======== Source records ========

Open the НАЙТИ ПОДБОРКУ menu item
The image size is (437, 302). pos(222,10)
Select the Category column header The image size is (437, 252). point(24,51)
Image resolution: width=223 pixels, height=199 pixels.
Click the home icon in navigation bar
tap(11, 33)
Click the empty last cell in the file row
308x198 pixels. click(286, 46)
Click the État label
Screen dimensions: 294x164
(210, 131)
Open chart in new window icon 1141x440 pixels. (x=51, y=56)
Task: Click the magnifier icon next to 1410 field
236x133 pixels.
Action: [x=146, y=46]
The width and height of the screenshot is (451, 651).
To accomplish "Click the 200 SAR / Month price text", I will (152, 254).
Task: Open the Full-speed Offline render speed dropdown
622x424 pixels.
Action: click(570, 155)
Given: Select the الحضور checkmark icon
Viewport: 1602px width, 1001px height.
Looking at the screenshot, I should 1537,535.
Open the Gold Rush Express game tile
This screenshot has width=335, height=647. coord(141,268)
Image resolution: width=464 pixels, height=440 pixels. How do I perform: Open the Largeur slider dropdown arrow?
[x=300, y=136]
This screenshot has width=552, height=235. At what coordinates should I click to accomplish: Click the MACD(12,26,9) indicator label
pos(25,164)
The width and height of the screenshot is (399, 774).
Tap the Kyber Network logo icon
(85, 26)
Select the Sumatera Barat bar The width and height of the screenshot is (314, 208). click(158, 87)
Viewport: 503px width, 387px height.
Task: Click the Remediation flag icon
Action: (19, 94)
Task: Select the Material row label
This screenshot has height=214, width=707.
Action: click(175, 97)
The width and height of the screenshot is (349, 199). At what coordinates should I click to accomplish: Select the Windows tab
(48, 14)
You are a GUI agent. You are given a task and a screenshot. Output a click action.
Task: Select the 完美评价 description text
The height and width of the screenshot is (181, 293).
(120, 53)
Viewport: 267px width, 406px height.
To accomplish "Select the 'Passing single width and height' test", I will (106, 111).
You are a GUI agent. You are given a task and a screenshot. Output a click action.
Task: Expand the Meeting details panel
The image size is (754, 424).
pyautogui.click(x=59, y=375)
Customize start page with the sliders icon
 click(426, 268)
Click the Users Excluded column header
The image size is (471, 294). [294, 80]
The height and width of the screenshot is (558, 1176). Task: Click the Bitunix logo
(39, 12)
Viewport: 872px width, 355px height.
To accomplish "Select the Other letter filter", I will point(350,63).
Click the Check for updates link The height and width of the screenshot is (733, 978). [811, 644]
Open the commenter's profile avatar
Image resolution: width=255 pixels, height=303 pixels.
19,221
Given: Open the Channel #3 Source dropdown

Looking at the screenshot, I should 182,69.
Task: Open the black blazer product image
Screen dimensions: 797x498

========

▶ _Exercise_: For every line in the entries above that contains "will", add one to a count, and give that number by itself.

▶ _Expected answer_: 3